When \( n = 1 \), \( S(n) = 9 = 8 \times 1 + 1 = 8 \times T(1) + 1\), where \( T(1) = 1 \) is the first triangular number, by definition. ✓

Inductive Step

Assume that \( S(n) = 8 \times T(n) + 1 \). We need to show that \( S(n+1) = 8 \times T(n+1) + 1 \).

\[\begin{align*} S(n+1) &= S(n) + 8(n+1) & & \text{previous proof} \\ &= (8 T(n) + 1) + 8(n+1) & & \text{substitution of inductive hypothesis} \\ &= (8 (n(n+1)/2) + 1) + 8(n+1) & & \text{def. of triangular number} \\ &= (4n^2 + 4n + 1) + 8(n+1) & & \text{multiplication} \\ &= (4n^2 + 4n + 1) + 8n + 8 & & \text{distribute} \\ &= 4n^2 + 12n + 8 + 1 & & \text{commutativity and addition} \\ &= 1 (4n^2 + 12n + 8) + 1 & & \text{multiply by 1} \\ &= (2/2) (4n^2 + 12n + 8) + 1 & & \text{substitution} \\ &= 2(4n^2 + 12n + 8)/2 + 1 & & \text{commutativity} \\ &= (8n^2 + 24n + 16)/2 + 1 & & \text{distribute} \\ &= 8 (n^2 + 3n + 2) / 2 + 1 & & \text{factor} \\ &= 8 ((n+1)(n+2)/2) + 1 & & \text{factor} \\ &= 8 ((n+1)((n+1) + 1)/2) + 1 & & \\ &= 8 T(n+1) + 1 & & \text{def. of triangular number} \end{align*}\]

Thus if \( S(n) = 8 T(n) + 1 \), then \( S(n+1) = 8 T(n+1) + 1 \). ✓

Note

It should be noted that sometimes it’s easier to work in both directions from the beginning and end toward the middle. For instance, if factoring \( (n^2 + 3n + 2) \) into \( (n+1)(n+2) \) is difficult, but applying the F.O.I.L. method to \( (n+1)(n+2) \) is easy, then working backwards may help avoid getting blocked.

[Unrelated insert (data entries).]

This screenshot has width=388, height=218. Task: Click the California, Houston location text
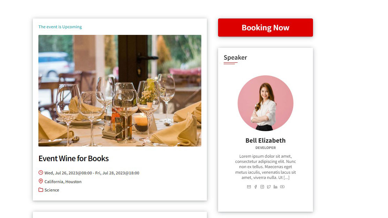click(63, 182)

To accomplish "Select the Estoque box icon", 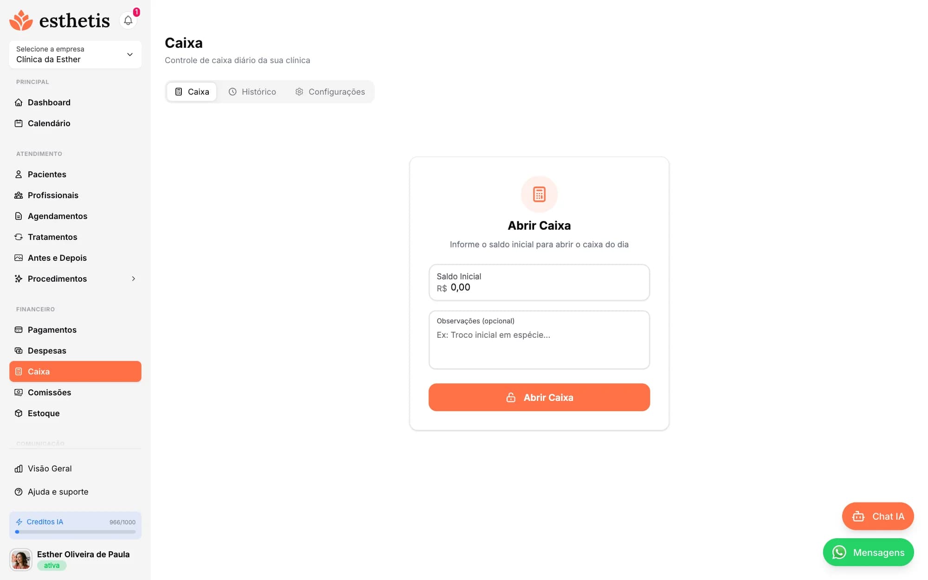I will 19,413.
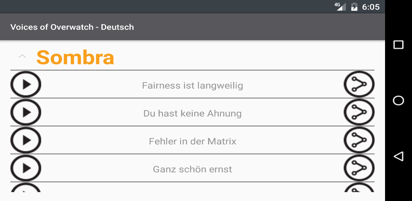
Task: Click the partially visible share icon at the bottom
Action: (x=359, y=188)
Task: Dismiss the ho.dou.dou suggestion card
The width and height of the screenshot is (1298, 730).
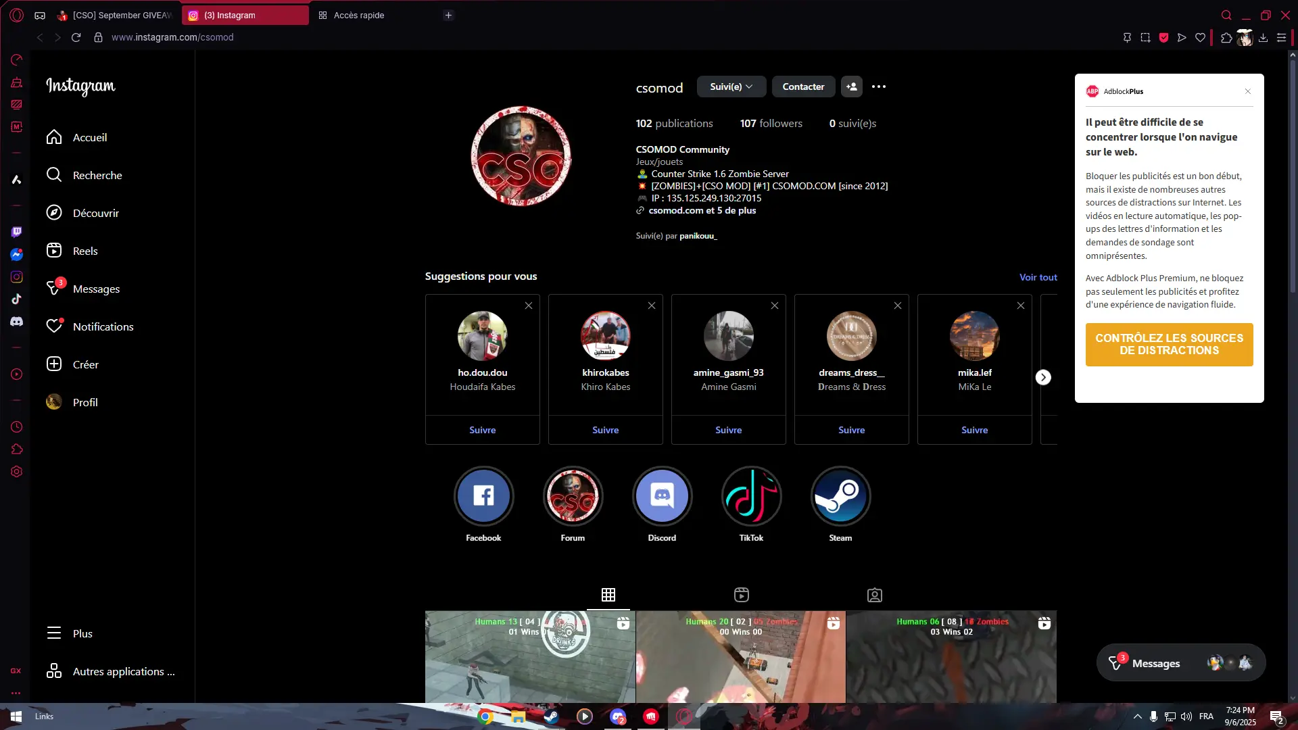Action: click(529, 306)
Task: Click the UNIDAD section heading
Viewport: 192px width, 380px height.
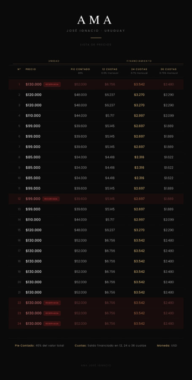Action: pyautogui.click(x=54, y=61)
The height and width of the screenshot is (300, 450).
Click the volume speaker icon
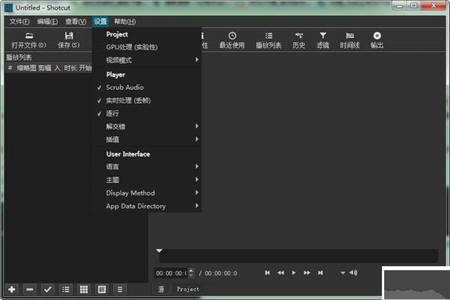click(353, 273)
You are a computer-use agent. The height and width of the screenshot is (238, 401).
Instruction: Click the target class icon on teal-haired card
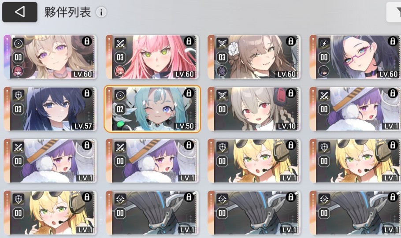coord(120,95)
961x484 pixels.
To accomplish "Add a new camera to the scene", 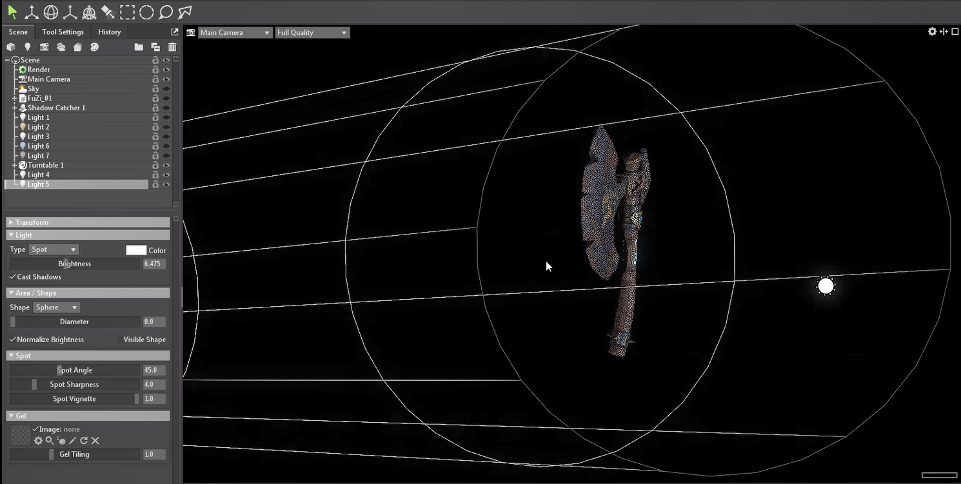I will (44, 47).
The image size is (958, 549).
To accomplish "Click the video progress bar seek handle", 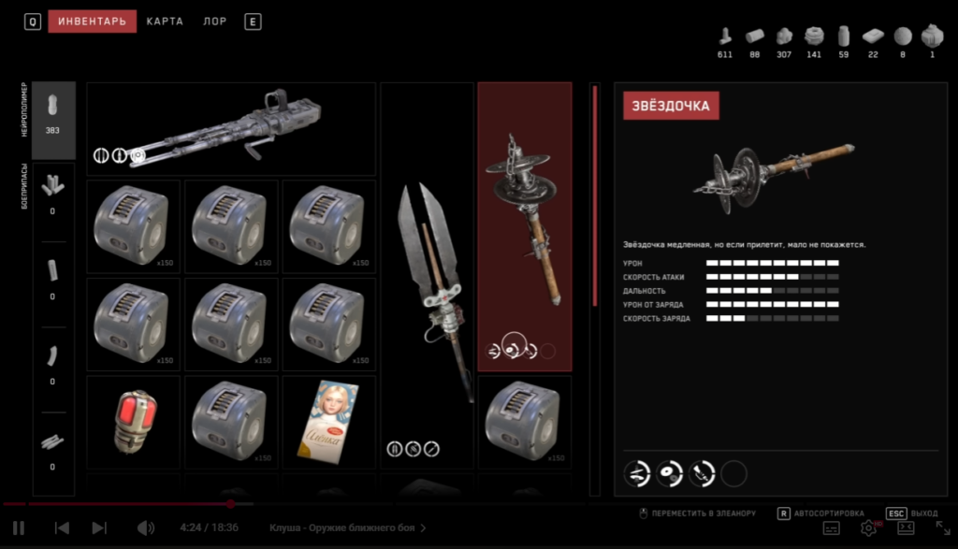I will pos(231,504).
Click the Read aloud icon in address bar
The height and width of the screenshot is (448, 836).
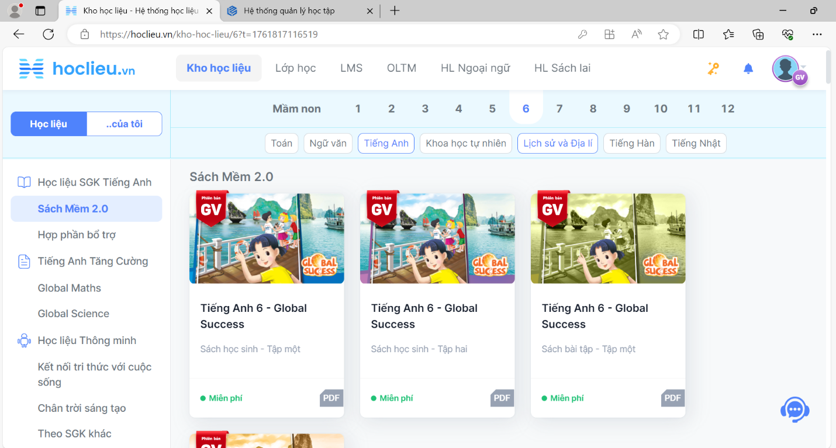[637, 34]
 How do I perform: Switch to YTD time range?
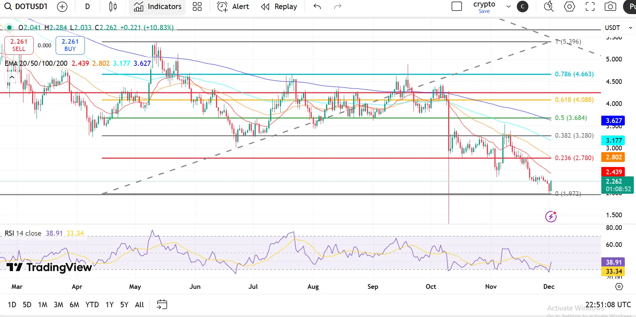[92, 305]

Why is all of this interesting?

The first season of The Floor aired over the last month. If the show is successful, the television producers might consider adding more episodes for the next season. Since we’ve proven the relationship between board size and the number of episodes, the producers could use this table and the associated formula \( S(n) = 8 T(n) + 1 \) to choose a board size based on the desired number of episodes while maintaining 8 eliminations per episode with no partial episodes.

On a side note, the number 8 is interesting for TV, especially hour-long TV shows. American TV shows typically contain about 1/3 of the air time dedicated to commercials and 2/3 dedicated to the show itself. This means that about 40 minutes of the hour is dedicated to the show, and 8 nicely divides 40 into 5 minute segments. So each elimination can take about 5 minutes and there’s a nice timing mechanism built directly into the format of the show. So not only are episodes nicely packed into seasons, but eliminations can occur at a regular cadence during an episode with no need to squeeze in extra eliminations into a given episode, so long as the board is an odd square.